The firm order announced today replaces the firm order for three CRJ900 NextGen aircraft that was announced on March 10, 2008 as part of a purchase by SAS Scandinavian Airlines and three of its affiliate airlines, including Estonian Air.
"We require aircraft with less capacity than our mainline jets," said Andrus Aljas, President and Chief Executive Officer, Estonian Air. "The CRJ900 NextGen aircraft, which offer an excellent combination of performance, operating economics and passenger comfort, are ideally suited for our requirements and will be deployed as part of our fleet optimization program."
"Estonian Air's CRJ900 NextGen aircraft will join the 530 CRJ Series and Q-Series aircraft that are in service with, or have been ordered by, operators in Europe," said Gary R. Scott, President, Bombardier Commercial Aircraft. "These aircraft are an important component in the continent's airline network as carriers seek to reduce their environmental footprint while sustaining or improving yields."

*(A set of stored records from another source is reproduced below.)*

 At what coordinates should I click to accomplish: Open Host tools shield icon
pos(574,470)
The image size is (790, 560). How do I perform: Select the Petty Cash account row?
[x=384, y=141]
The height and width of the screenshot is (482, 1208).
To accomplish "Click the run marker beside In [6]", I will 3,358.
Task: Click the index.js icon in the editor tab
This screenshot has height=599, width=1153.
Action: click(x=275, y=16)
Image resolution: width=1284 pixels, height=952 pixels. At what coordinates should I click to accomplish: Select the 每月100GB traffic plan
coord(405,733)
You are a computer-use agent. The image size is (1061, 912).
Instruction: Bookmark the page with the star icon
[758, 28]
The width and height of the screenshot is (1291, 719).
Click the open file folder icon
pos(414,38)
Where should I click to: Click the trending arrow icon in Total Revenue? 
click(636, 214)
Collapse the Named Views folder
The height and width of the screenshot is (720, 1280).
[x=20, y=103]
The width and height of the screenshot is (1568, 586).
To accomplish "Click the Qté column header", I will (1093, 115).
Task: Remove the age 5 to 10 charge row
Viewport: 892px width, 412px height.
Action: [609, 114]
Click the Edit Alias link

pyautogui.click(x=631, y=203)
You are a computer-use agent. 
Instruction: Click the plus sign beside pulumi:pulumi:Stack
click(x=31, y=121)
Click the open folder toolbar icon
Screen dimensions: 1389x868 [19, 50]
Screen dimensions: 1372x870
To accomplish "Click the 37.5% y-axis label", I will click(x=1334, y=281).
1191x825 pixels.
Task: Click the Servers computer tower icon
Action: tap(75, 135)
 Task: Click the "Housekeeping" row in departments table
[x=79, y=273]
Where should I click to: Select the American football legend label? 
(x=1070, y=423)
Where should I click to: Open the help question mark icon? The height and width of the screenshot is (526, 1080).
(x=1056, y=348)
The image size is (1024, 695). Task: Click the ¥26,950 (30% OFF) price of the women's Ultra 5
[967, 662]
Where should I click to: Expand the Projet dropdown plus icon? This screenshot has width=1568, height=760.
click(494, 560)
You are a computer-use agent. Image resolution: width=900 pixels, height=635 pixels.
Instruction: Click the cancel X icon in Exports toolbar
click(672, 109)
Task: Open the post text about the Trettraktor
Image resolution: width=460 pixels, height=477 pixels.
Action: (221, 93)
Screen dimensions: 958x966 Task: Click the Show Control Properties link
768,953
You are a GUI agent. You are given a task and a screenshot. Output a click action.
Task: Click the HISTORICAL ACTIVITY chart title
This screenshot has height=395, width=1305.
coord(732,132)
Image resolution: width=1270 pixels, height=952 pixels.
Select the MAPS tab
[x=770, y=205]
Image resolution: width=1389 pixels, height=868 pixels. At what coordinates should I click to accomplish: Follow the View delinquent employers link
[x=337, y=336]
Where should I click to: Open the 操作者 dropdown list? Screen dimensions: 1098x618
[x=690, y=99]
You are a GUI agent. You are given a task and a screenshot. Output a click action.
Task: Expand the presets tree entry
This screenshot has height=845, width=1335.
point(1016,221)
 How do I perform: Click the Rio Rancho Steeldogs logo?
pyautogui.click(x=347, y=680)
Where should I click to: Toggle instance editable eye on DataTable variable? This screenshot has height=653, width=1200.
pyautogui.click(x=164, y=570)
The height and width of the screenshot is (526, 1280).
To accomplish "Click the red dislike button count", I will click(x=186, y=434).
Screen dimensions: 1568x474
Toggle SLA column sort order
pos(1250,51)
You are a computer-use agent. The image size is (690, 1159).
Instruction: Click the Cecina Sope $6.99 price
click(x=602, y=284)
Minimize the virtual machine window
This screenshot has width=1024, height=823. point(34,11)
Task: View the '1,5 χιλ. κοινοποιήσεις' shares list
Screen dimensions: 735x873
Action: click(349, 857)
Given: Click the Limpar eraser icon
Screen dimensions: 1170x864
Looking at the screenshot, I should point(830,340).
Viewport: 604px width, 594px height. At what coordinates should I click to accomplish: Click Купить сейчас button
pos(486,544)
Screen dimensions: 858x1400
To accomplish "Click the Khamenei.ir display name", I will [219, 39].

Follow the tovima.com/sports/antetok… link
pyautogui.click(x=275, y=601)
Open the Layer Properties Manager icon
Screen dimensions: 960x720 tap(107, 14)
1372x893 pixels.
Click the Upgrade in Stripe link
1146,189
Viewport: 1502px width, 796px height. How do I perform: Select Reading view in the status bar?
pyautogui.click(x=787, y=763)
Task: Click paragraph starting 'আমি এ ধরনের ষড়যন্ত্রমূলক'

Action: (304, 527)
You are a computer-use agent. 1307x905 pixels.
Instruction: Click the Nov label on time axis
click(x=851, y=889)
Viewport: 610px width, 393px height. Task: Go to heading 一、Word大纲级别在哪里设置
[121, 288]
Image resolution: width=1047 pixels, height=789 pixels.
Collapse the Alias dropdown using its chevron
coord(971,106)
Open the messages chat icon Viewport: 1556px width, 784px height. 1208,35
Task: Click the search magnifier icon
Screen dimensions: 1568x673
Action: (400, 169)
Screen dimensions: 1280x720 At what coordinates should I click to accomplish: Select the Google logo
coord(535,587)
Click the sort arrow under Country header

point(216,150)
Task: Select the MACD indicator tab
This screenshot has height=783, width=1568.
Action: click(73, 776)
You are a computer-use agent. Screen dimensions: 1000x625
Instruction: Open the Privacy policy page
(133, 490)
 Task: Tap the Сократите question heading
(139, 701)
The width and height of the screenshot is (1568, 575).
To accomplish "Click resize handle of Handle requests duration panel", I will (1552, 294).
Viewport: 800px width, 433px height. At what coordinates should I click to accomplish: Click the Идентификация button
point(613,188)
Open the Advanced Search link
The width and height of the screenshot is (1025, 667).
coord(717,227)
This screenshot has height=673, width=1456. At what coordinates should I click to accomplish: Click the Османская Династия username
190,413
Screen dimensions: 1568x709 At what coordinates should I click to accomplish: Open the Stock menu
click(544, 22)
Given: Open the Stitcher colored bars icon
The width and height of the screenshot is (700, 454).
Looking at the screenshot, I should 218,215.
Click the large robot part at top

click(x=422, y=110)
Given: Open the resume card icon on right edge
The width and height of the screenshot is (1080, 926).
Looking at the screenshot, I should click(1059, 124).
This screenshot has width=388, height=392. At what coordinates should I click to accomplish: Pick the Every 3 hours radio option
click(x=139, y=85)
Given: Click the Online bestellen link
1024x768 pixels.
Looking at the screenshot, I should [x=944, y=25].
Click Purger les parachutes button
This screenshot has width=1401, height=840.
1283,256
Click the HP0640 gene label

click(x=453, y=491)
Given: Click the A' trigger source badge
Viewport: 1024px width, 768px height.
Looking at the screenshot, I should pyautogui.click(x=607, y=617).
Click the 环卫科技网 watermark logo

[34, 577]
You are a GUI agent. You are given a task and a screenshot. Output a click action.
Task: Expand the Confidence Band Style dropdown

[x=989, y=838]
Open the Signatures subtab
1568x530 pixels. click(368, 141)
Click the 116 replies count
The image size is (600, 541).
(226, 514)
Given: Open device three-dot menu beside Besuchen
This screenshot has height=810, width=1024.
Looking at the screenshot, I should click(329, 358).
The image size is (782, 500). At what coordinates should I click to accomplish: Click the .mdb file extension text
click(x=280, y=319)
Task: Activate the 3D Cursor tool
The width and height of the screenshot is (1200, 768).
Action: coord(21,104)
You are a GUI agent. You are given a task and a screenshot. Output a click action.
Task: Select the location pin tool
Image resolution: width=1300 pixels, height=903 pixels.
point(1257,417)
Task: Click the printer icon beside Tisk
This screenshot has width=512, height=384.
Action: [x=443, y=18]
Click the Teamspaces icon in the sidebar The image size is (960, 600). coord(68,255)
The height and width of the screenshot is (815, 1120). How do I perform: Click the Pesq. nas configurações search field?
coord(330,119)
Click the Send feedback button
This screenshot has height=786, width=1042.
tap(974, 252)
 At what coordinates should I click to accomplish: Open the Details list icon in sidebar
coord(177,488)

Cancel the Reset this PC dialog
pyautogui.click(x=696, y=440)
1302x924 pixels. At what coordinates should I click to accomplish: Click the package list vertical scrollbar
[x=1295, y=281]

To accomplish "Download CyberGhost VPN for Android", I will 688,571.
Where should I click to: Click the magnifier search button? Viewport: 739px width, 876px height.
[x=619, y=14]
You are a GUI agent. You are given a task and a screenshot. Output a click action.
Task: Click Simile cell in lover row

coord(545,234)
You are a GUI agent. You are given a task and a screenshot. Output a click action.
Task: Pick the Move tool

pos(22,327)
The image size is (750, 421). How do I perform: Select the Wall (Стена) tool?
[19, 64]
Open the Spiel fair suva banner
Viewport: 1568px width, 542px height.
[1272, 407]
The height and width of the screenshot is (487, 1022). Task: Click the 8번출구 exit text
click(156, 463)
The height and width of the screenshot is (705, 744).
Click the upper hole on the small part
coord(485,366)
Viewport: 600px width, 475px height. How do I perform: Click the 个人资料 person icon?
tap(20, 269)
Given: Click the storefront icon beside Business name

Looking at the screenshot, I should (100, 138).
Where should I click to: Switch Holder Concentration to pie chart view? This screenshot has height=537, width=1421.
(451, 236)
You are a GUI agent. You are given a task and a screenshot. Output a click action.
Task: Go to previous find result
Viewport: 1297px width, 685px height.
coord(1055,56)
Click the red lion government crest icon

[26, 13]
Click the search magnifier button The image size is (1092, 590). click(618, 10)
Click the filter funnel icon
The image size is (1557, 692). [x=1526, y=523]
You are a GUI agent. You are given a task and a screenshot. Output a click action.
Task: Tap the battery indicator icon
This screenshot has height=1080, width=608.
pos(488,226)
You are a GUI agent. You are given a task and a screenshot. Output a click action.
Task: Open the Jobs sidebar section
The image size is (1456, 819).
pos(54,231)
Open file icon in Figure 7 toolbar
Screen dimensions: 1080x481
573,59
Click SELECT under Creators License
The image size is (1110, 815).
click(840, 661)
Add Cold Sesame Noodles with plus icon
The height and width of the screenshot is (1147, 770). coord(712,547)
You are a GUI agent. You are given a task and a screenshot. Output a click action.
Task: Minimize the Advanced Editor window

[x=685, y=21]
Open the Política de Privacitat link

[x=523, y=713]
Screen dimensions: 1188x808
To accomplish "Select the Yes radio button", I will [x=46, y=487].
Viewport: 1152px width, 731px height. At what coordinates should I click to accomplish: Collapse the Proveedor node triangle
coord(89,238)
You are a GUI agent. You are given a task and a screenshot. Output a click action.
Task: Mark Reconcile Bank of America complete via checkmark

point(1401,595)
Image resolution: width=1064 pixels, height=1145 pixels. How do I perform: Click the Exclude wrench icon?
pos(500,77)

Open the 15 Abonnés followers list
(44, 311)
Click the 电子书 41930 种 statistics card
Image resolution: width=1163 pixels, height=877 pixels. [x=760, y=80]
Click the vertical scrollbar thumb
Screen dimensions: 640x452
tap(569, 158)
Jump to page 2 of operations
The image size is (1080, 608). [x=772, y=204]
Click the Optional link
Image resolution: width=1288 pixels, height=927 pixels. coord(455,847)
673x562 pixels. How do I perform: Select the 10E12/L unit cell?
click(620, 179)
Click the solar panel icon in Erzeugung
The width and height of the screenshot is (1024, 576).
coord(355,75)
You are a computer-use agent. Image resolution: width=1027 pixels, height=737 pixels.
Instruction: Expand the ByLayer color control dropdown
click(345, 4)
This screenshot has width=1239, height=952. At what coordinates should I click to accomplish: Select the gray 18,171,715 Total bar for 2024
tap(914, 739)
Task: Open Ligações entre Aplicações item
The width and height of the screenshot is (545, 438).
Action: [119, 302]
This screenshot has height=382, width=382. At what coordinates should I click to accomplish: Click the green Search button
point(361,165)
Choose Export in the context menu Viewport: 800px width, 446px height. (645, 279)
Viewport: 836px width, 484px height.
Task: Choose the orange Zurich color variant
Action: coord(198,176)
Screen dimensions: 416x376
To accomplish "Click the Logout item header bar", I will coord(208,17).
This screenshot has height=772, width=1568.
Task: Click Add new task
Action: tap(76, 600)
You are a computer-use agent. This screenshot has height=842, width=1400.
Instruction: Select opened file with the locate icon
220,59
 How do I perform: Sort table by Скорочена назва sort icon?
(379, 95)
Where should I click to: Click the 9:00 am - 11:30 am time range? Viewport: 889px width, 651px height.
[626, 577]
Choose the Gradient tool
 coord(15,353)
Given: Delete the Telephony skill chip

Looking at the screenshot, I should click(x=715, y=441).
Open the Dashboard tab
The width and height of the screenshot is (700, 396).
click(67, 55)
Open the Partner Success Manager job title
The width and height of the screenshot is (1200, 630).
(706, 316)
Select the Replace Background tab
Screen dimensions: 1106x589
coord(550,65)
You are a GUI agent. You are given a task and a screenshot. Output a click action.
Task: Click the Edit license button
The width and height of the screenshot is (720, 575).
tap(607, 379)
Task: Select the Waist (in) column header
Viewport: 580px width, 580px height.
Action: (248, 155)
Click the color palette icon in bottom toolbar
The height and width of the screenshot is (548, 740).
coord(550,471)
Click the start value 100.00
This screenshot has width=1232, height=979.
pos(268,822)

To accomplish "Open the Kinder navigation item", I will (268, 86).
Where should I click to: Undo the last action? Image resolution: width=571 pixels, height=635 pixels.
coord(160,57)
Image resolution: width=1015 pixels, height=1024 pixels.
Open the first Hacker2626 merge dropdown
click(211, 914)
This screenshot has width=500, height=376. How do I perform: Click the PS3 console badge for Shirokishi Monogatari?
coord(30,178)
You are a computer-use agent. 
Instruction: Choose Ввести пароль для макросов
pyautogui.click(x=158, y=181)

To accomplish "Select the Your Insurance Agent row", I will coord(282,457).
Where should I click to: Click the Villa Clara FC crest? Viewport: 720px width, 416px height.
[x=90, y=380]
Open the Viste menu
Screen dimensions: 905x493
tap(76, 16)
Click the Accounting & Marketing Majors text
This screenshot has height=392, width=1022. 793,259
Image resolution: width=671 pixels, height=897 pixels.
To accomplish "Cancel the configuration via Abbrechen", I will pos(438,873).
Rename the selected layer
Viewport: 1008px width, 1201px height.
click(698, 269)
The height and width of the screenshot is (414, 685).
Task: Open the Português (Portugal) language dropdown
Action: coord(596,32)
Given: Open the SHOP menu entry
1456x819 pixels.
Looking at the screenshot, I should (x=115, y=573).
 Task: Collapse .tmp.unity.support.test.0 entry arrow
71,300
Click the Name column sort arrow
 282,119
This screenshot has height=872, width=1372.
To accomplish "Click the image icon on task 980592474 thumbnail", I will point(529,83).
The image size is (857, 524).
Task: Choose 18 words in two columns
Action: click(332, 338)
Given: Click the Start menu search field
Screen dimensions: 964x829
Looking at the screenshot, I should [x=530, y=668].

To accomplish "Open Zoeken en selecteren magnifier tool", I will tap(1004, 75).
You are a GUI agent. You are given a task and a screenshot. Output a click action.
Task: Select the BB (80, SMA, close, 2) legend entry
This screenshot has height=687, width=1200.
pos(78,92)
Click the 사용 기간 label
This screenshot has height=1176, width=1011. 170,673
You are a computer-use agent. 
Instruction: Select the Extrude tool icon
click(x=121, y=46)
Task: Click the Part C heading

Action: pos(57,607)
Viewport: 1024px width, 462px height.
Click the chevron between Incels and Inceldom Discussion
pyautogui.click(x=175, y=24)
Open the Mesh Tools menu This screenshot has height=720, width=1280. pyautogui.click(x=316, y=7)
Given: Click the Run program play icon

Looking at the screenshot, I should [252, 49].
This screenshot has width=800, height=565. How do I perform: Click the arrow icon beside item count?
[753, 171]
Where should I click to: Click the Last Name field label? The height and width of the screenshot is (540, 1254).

Including the order from Estonian Air announced today, Bombardier has recorded firm orders for a total of 1,709 CRJ Series aircraft, including 262 CRJ900 and CRJ900 NextGen aircraft. As of July 31, 2010, 1,597 of these CRJ Series aircraft, including 234 CRJ900 and CRJ900 NextGen aircraft had been delivered to customers around the world. CRJ Series aircraft are in service with more than 60 airlines and have logged more than 28 million flight hours and over 23 million take-off and landing cycles. In addition, corporate variants of CRJ Series aircraft are in service with more than 30 operators.